The Business Cycle Abides
- Oct 27, 2009
By: Dees Stribling, Contributing Editor
The case for pessimism might now be spreading to Wall Street after its recent flirtation with the 10,000 highlands, since the Dow Jones Industrial Average was down 104.22 points, or 1.05 percent, on Monday, ending well below 9,900. The S&P 500 and the Nasdaq were also off, 1.17 percent and 0.59 percent respectively.
Commercial real estate certainly has that aura of doom as 2009 nears its end. Few predict anything better for the industry for 2010, as demand remains weak, debt weighs down otherwise good properties, and banks continue to learn the hard way that real estate goes down as well as up.
It’s been pointed out by plenty of astute observers that one of the bad ideas that got the CRE industry into this mess — and the entire economy of the United States into its mess, for that matter – was the insistence back in the mid-2000s that, “It’s different this time.”
As the bubble inflated, the mantra was, this isn’t a bubble. This is a new economy. A new paradigm. It can’t pop, it’s different this time. People were thinking that way back during the tulip bubble, just as much as they were during the residential bubble of the early to mid-2000s.
Of course there are few new paradigms and no new economies. It wasn’t different that time.
Good thing, too, since that’s the best reason for long-term optimism – or even medium-term optimism. Now that CRE and the economy have contracted so painfully, plenty of educated observers have bought into precisely the same erroneous notion: “It’s different this time.”
That is, the industry and the economy are permanently crippled. They can’t recover because it’s different this time.
It isn’t. There will be a recovery. That’s as certain as anything in economics can be. That doesn’t mean a reinflation of the bubble of the mid-2000s – who would want that anyway? – it simply means the turning of the business cycle.

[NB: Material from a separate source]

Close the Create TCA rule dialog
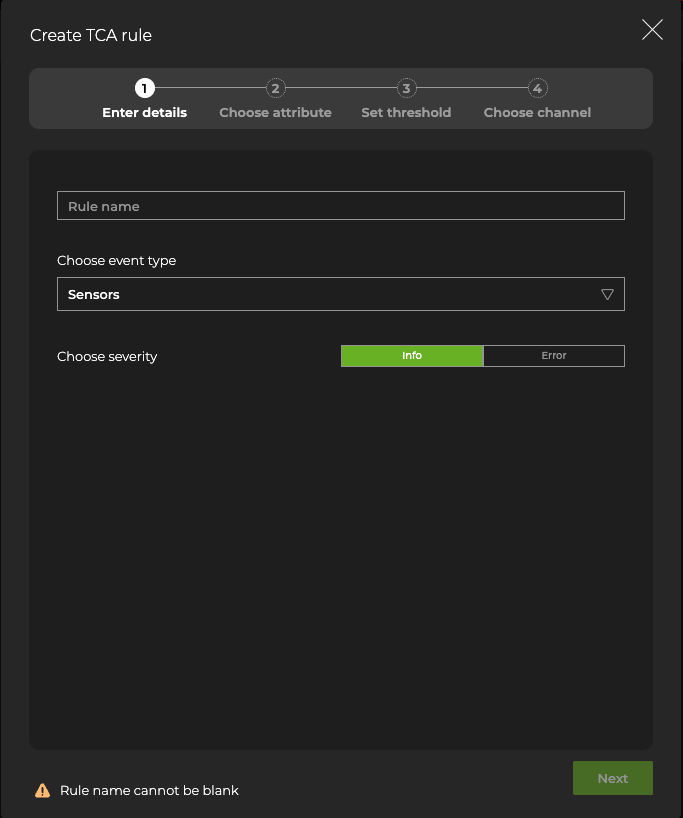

The turning of the cycle will affect and improve markets large and not-as-large. Recently, CPE spoke with Eric Voyles, vice president of national business development at the Rockford Area Economic Development Council. Representing, as he does, an economic development organization, he’s something of a professional optimist. Yet he had valid points to make about the future of his part of the country, the metro Rockford area west of Chicago, and the industrial corridor along I-39 linked to that city.

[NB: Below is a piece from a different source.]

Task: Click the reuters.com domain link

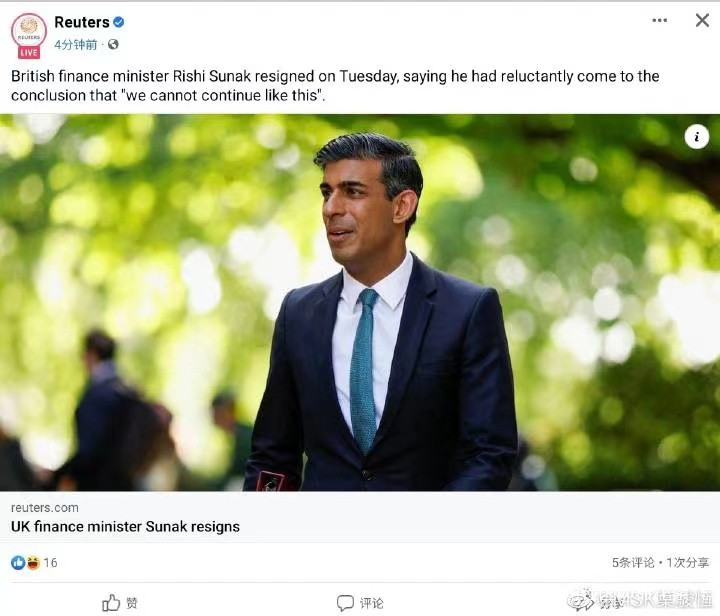Action: pyautogui.click(x=44, y=508)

“The recession has affected our industrial market as much as anywhere else,” he told CPE. “Things have been distinctly slow recently.”
Certainly the numbers bear him out. According to Colliers Bennett & Kahnweiler Inc., the I-39 corridor had negative absorption of about 703,000 square feet in 3Q09 alone, taking it to 7.49 percent vacancy. That isn’t bad compared to other Chicago submarkets – overall metro Chicago industrial vacancy is 12.21 percent – but there isn’t any demand for space out near I-39 at the moment, nor any industrial development at all.
But Voyles isn’t paid to dwell on the past. Rockford and the I-39 corridor, he posited, have an industrial future. For one thing, the Rockford area already has the physical and human infrastructure to be globally competitive in the likes of machine tools and auto parts, as it has for years. It’s also a rising competitor in aerospace, with well over 100 aerospace companies already operating in the area, including five major tier-one aerospace suppliers.
“When the time comes, we want to be ready to allow this industry and others to grow,” Voyles said. “Local officials and businesses are keen to make this growth as easy as possible, and we’re laying the groundwork now.”
If things really were “different this time” in a negative way, why would anyone bother to prepare for the future? But just as bubbles pop and times become hard, economies recover and times get easier. Local and regional officials and businesspeople all over the country are already getting ready for that inevitability.